Hugh Fennyman : So what do we do?
Philip Henslowe : Nothing. Strangely enough, it all turns out well.
Hugh Fennyman : How?
Philip Henslowe : I don't know. It's a mystery.
Philip Henslowe : [Repeated line] I don't know. It's a mystery.
[on first hearing the tragic ending to Romeo and Juliet]
Philip Henslowe : Well, that would have them rolling in the aisles.
Philip Henslowe : Let us have pirates, clowns, and a happy ending, or we shall send you back to Stratford to your wife!

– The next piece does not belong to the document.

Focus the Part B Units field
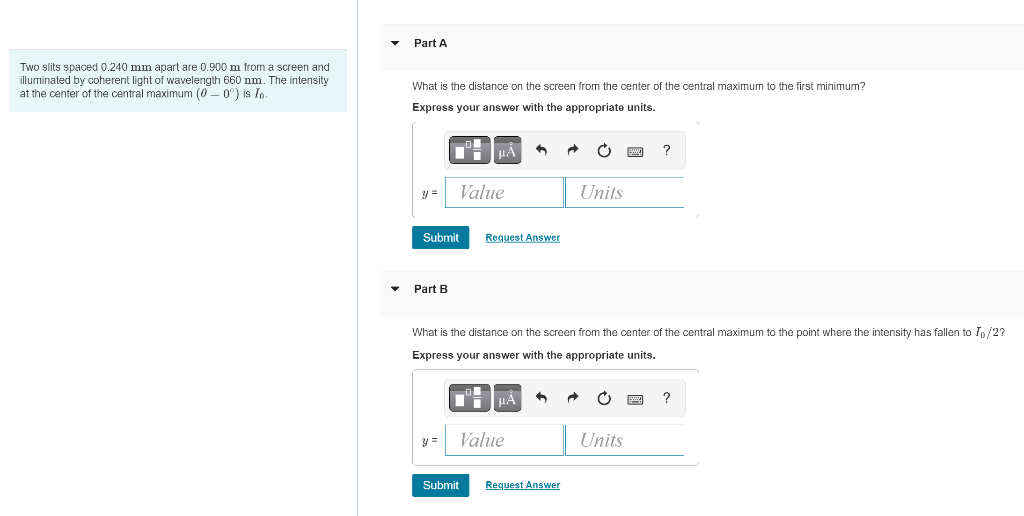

Hugh Fennyman : How much is that, Mr Frees?
Frees : Twenty pounds to the penny, Mr. Fennyman.
Hugh Fennyman : Correct.
Philip Henslowe : But I have to pay the actors and the author.

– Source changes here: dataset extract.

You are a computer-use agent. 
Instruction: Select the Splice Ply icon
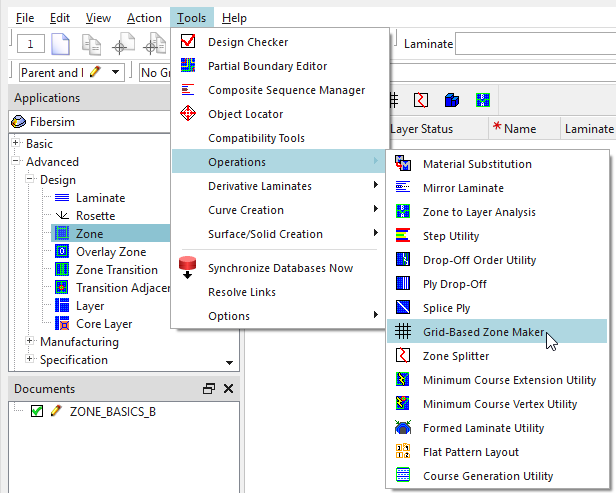tap(404, 308)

Hugh Fennyman : Share of the profits.
Philip Henslowe : There's never any.
Hugh Fennyman : Of course not.
Philip Henslowe : Oh, oh, Mr. Fennyman. I think you might have hit upon something.
Philip Henslowe : Will! Where is my play? Tell me you have it nearly done! Tell me you have it started.
Philip Henslowe : You have begun?
William Shakespeare : [struggling with his boots] Doubt that the stars are fire, doubt that the sun doth move.
Philip Henslowe : No, no, we haven't the time. Talk prose.
Philip Henslowe : You see - comedy. Love, and a bit with a dog. That's what they want.
Philip Henslowe : Where is my play?
William Shakespeare : It is all locked safe in here.
[points to his head]
Philip Henslowe : God be praised. Locked?
William Shakespeare : As soon as I find my muse.
Philip Henslowe : Who is she this time?
William Shakespeare : She is always Aphrodite.
Philip Henslowe : Aphrodite Baggett, who does it behind the Dog and Crumpet?
Philip Henslowe : I'm a dead man and buggered to boot!
Philip Henslowe : [bound, with feet high over burning coals] I have a wonderful new play.
Hugh Fennyman : Put them back in.
[Lambert lowers Henslowe's feet closer to the coals]
Philip Henslowe : It's a comedy!
Hugh Fennyman : Cut off his nose.
Philip Henslowe : It's a new comedy by William Shakespeare!
Hugh Fennyman : And his ears.
Philip Henslowe : And a share! We will be partners, Mr. Fennyman.
Hugh Fennyman : Partners?
[Lambert lifts Henslowe's feet off the coals]
Philip Henslowe : It's a crowd tickler. Mistaken identities. Shipwreck. Pirate King. A bit with a dog and love triumphant!
Lambert : I think I've seen it. I didn't like it.
Philip Henslowe : But, this time it's by Shakespeare!
Hugh Fennyman : What's it called?
Philip Henslowe : Romeo and Ethel the Pirates Daughter.
Hugh Fennyman : Good title.
William Shakespeare : Will you lend me 50 pounds?
Philip Henslowe : 50 pounds? What for?
William Shakespeare : Burbage offers me a partnership in Lord Chamberlain's Men. For 50 pounds my days as a hired player are over.
Philip Henslowe : Oh! Cut out my heart! Throw my liver to the dogs!
William Shakespeare : No, then.
Hugh Fennyman : Master Shakespeare, has asked me to play the part - of the Apoth-ecary.
Philip Henslowe : The Apothecary? Will, what is this story? Where is the shipwreck? How does the comedy end?
William Shakespeare : By God, I wish I knew.
Philip Henslowe : By God, if you do not, who does? Let us have pirates, clowns and a happy ending or we shall send you back to Stratford to your wife.